- Born: 19 February 1930 Strömsund, Sweden
- Died: 18 September 2022 (aged 92)
- Occupations: literary historian, author
- Employer(s): Stockholm University Östra Real
- Spouses: Anna Espmark (m. 1959–2000); Monica Lauritzen (m. 2009);
- Children: 2

Member of the Swedish Academy (Seat No. 16)
- In office 20 December 1981 – 18 September 2022
- Preceded by: Elias Wessén
- Succeeded by: Anna-Karin Palm

= Kjell Espmark =

Swedish writer (1930–2022)

Kjell Erik Espmark (19 February 1930 – 18 September 2022) was a Swedish writer, literary historian, member of the Swedish Academy, and Professor of the History of Literature at Stockholm University.

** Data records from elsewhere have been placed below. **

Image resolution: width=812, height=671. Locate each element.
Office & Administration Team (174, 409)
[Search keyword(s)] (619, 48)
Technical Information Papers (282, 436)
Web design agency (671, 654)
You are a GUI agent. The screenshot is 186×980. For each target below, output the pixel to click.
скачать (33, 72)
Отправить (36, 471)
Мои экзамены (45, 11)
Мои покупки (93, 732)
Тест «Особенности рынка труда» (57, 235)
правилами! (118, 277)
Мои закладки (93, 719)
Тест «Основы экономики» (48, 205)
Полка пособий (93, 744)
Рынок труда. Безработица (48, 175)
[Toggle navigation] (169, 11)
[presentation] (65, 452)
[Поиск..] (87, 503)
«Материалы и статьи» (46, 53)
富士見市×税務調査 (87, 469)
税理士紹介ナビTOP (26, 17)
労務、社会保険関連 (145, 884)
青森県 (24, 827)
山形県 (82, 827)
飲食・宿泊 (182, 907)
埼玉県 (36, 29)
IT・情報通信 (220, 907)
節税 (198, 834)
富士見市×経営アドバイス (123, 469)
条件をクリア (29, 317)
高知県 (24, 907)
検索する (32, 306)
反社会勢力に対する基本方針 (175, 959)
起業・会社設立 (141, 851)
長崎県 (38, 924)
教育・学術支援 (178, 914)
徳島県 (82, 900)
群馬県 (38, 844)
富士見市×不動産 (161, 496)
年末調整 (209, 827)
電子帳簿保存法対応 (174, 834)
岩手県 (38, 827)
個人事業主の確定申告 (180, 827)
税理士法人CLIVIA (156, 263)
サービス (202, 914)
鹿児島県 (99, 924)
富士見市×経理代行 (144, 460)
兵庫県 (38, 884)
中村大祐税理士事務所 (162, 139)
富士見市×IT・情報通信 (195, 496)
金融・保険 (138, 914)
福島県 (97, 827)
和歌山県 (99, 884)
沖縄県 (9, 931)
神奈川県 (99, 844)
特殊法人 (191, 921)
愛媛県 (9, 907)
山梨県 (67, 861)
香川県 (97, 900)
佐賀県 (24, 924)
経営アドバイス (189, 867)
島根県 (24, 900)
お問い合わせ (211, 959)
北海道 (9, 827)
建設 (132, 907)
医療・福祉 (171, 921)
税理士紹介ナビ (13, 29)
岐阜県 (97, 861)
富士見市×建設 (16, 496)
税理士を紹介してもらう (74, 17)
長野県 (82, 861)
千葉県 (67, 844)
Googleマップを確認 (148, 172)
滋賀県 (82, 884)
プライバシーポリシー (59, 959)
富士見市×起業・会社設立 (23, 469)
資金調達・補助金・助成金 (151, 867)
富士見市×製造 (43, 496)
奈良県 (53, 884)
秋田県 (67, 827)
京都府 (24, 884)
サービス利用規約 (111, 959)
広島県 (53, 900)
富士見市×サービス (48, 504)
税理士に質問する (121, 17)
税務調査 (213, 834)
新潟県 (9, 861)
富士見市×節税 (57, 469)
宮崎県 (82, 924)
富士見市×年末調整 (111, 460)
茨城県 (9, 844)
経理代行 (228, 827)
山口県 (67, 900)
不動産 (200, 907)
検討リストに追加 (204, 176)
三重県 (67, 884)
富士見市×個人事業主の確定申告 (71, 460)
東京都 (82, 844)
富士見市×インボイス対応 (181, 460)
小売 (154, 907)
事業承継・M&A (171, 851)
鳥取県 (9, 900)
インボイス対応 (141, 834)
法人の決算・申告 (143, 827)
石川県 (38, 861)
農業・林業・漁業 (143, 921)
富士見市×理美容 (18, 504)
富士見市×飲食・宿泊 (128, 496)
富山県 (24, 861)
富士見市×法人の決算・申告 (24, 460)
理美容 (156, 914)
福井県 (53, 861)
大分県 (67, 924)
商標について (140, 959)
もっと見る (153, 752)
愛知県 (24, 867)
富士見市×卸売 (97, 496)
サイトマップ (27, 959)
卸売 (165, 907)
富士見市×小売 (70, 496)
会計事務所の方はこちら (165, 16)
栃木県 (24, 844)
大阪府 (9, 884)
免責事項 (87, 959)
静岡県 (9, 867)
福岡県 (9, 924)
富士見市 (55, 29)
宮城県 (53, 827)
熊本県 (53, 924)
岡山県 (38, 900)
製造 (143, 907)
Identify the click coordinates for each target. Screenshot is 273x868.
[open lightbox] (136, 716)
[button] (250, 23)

He was elected to the Swedish Academy on 5 March 1981 and admitted on 20 December 1981. Kjell Espmark succeeded the linguist Elias Wessén to Seat No.16. He was chair of the Swedish Academy's Nobel committee between 1987 and 2004.

On 6 April 2018 Espmark announced that he would no longer participate in the work of the Academy, but returned to his seat in January 2019.

==Works==
As a literature historian Espmark specialised in poetic modernism, including studies about the work of Swedish poets Artur Lundkvist, Harry Martinson, Tomas Tranströmer, and Att översätta själen: en huvudlinje i modern poesi – från Baudelaire till surrealismen ("To translate the soul: a main line in modern poetry from Baudelaire to surrealism", 1975). Also a prolific fiction writer, Espmark published a number of poetry collections since his debut in 1956, and later extended his writing to several prose works and plays. His work also include essay collections and studies about the Nobel Prize in Literature. In 2010, his autobiography Minnena ljuger ("Memories Lie") was published.

==Bibliography==

- Mordet på Benjamin (1956)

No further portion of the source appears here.